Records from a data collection
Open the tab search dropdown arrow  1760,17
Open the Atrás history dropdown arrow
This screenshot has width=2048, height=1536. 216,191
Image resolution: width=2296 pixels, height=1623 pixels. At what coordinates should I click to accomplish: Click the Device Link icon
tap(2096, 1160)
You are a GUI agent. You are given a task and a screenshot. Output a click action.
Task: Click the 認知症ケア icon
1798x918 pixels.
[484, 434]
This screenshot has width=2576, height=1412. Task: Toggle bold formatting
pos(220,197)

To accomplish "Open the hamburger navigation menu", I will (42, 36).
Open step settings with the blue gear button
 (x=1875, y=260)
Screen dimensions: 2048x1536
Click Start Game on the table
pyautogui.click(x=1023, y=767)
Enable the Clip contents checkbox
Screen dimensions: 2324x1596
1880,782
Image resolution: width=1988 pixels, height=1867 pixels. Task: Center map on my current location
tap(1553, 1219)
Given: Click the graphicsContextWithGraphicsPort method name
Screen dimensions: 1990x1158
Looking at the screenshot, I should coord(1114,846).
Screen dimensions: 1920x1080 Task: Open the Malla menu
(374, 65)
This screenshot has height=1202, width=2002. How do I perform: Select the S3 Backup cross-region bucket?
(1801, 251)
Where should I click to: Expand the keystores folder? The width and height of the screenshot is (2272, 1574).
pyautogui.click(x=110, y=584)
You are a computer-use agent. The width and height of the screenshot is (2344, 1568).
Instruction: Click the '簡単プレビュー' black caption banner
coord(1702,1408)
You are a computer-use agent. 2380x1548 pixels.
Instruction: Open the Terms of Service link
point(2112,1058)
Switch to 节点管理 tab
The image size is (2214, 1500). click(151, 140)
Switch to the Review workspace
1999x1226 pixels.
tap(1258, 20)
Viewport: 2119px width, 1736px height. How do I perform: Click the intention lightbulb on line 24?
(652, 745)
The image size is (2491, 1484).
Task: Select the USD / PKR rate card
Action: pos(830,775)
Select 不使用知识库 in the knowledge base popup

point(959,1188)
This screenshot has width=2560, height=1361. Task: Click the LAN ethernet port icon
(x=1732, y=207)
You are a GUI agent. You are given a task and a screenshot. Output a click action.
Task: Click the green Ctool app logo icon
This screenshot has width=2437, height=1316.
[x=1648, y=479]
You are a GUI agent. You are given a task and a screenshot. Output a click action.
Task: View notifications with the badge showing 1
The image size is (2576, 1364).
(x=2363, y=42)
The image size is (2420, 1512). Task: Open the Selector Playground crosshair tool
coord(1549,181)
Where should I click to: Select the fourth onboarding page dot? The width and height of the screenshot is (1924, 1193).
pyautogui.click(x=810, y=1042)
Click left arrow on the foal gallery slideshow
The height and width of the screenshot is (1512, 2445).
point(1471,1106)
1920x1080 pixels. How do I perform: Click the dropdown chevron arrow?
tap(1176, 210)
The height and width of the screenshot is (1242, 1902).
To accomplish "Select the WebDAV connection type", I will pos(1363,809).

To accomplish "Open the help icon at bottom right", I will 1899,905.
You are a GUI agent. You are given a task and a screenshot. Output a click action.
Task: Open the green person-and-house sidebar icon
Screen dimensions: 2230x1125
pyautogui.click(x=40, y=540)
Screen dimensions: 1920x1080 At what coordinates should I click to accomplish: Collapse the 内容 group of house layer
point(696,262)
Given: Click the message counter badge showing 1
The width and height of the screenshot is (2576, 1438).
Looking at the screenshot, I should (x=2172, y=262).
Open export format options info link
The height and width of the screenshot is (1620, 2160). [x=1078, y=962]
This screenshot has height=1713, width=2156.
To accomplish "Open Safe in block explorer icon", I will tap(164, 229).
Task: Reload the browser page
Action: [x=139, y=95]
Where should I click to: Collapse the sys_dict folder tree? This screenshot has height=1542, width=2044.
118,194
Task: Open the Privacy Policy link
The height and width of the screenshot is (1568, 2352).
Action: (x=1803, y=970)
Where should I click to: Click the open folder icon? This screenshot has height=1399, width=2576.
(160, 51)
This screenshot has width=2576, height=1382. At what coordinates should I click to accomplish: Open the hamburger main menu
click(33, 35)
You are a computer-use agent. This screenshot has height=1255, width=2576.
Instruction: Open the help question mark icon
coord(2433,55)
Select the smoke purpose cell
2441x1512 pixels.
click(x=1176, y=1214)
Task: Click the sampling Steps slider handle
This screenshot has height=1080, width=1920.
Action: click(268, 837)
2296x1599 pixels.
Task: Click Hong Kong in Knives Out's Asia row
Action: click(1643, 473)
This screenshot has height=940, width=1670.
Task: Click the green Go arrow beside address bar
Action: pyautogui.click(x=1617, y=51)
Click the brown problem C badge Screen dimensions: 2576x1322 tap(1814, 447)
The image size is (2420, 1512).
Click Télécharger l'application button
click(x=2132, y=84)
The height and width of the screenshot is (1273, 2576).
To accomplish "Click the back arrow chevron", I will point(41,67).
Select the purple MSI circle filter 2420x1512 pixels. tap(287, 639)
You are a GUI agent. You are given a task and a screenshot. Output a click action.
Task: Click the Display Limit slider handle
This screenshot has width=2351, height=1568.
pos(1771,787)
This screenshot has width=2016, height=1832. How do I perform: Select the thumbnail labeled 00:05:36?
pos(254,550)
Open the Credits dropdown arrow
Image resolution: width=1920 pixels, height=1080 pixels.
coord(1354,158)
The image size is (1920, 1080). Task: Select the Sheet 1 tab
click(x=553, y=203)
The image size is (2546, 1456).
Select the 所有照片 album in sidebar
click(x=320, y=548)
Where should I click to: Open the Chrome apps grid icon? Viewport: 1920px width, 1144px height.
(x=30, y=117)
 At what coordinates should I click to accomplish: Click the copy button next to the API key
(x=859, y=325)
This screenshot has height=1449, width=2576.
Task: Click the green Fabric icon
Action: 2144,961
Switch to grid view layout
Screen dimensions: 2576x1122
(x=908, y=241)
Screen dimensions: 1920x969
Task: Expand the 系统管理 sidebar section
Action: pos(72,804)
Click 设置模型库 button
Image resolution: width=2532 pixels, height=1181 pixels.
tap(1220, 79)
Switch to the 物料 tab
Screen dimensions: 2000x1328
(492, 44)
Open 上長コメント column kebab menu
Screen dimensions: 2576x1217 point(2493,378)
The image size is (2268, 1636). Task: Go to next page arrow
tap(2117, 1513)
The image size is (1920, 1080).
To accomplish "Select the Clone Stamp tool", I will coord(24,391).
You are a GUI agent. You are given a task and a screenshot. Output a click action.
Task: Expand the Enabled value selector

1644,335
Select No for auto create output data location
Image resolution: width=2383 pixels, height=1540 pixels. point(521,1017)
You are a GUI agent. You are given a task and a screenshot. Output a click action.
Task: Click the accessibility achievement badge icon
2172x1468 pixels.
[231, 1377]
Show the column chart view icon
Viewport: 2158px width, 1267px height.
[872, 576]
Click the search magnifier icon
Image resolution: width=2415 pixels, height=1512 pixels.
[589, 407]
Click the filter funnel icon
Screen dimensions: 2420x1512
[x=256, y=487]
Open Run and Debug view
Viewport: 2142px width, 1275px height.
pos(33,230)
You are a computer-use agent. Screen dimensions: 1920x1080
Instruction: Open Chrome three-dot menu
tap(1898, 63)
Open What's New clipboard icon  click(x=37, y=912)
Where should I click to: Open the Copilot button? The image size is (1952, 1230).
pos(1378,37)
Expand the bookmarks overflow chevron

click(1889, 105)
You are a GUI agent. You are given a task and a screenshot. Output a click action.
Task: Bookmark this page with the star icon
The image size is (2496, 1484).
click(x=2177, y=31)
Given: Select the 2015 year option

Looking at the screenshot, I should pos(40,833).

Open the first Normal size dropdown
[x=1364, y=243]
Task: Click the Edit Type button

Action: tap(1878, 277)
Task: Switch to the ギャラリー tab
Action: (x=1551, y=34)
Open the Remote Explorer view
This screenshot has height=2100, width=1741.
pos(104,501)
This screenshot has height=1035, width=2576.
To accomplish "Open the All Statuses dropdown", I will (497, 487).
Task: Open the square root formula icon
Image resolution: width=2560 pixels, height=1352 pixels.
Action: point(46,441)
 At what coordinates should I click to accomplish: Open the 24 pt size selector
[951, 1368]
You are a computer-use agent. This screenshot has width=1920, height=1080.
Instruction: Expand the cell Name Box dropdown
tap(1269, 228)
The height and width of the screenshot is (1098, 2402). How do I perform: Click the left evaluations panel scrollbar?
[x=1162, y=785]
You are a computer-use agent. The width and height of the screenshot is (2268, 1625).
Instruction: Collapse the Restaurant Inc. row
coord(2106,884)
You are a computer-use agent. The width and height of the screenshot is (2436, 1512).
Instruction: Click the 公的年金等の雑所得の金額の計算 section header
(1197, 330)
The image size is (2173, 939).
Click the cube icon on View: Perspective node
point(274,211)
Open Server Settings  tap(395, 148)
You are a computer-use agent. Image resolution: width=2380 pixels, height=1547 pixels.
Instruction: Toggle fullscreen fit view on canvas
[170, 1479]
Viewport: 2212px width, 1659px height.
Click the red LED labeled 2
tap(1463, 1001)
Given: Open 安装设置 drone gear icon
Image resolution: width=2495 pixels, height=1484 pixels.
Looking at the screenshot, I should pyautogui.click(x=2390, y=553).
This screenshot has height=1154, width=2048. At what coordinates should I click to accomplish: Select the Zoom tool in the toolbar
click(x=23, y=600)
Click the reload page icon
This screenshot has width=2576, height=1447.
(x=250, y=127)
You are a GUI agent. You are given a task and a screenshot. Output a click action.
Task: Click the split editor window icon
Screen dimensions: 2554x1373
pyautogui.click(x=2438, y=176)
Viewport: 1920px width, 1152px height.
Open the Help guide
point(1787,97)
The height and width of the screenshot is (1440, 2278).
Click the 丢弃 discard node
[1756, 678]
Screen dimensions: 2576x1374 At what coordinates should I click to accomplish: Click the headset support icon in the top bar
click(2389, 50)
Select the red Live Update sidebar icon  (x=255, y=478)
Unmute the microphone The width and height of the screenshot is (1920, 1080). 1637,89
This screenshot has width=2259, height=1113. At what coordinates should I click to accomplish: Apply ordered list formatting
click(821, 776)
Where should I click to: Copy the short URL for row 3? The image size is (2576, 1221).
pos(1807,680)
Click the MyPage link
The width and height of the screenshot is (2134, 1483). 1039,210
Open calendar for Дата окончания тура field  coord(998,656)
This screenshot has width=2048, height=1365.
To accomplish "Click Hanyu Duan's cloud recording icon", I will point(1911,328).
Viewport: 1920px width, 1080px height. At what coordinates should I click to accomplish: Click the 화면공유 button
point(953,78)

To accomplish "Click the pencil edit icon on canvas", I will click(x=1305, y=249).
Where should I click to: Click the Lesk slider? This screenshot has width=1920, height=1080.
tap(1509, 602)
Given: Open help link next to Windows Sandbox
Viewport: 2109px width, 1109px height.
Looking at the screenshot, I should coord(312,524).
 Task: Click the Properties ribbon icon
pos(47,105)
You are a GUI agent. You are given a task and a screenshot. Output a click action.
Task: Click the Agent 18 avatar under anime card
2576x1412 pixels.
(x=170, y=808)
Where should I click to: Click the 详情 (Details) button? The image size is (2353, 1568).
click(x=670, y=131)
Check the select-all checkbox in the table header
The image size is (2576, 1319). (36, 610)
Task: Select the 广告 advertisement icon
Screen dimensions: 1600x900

■ **PROBLEM REQUIREMENTS**: Looking at the records, how many of the lines contain the string "search"? Only the number should be given.

■ **RESULT OF THE EXERCISE**: 2